Below are the records; copy exactly the stretch from the line containing "Task: Choose '+ combo' from the Add menu" through the line containing "The height and", both ends included, and nothing else.

(Collected data entries)
....................
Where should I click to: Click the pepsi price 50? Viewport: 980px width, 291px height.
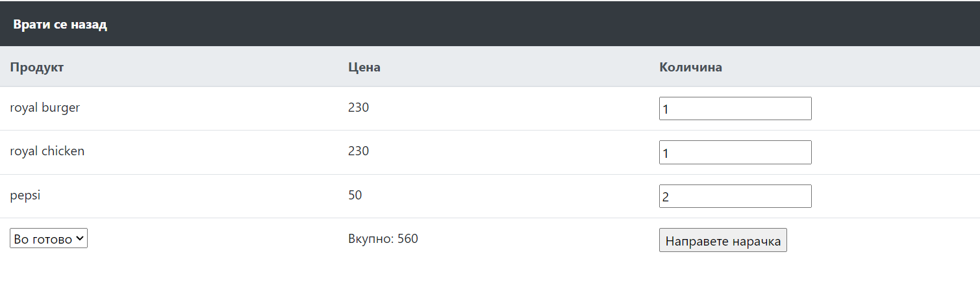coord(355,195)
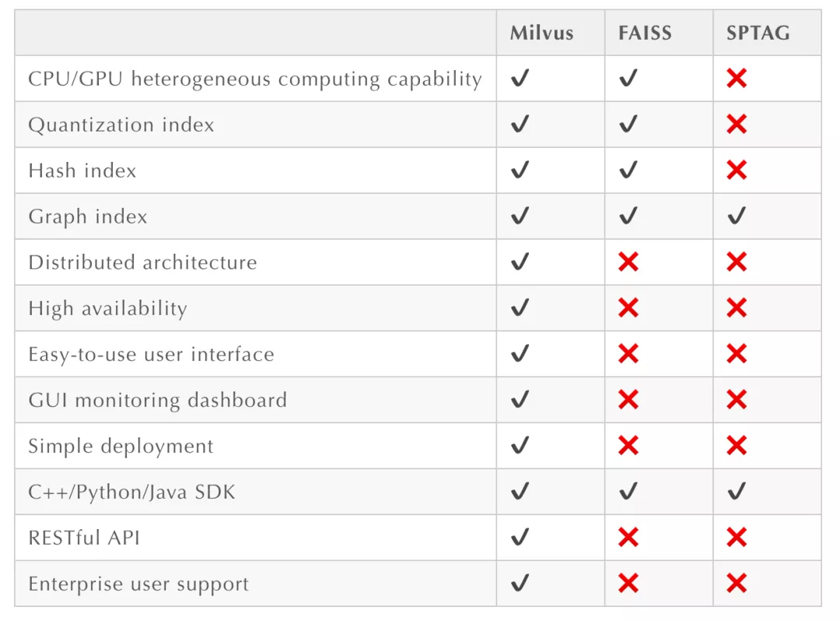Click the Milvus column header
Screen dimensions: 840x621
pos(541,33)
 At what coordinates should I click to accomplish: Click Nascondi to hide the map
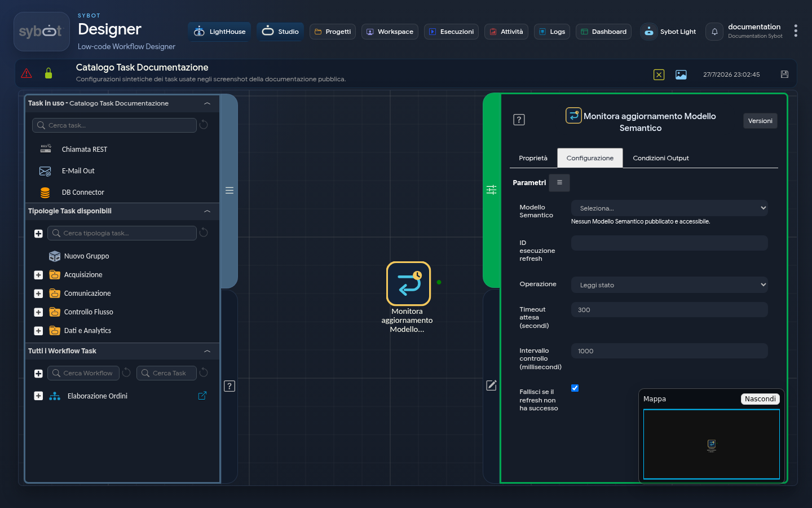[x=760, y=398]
....................
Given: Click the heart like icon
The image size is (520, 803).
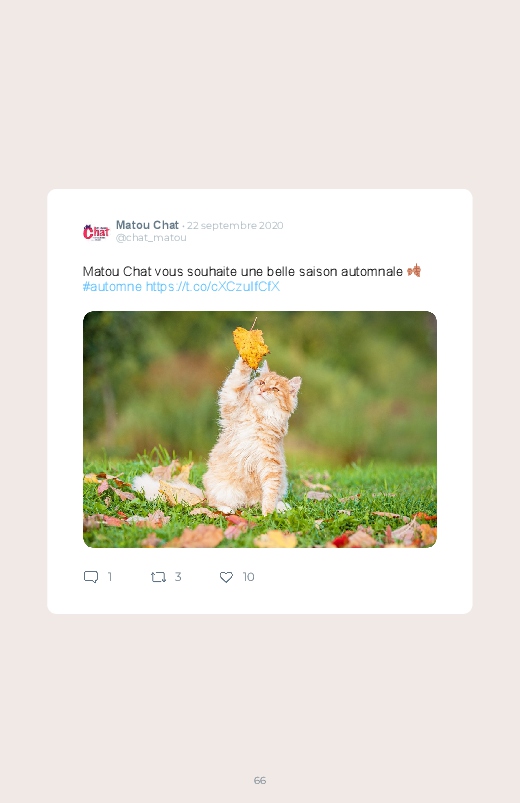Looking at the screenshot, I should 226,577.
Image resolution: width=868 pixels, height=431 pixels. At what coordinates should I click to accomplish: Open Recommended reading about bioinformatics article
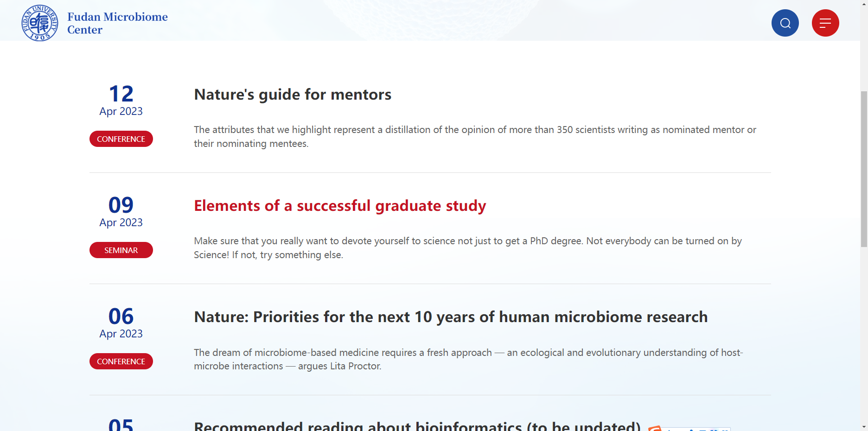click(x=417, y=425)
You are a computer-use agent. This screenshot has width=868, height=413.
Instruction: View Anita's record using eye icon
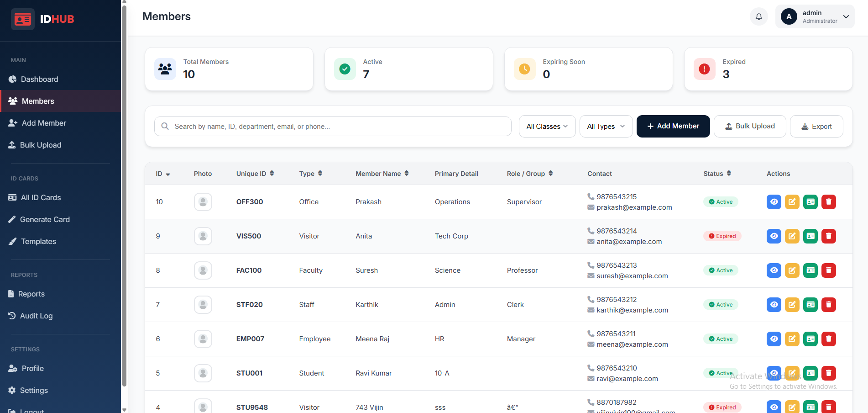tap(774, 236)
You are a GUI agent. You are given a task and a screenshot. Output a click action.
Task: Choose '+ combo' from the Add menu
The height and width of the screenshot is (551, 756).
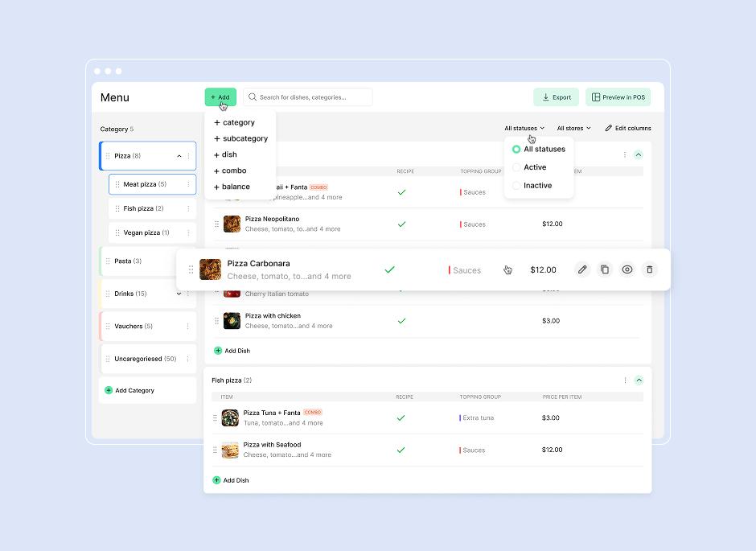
....................
▶ Result
Task: Choose '+ combo' from the Add menu
The height and width of the screenshot is (551, 756).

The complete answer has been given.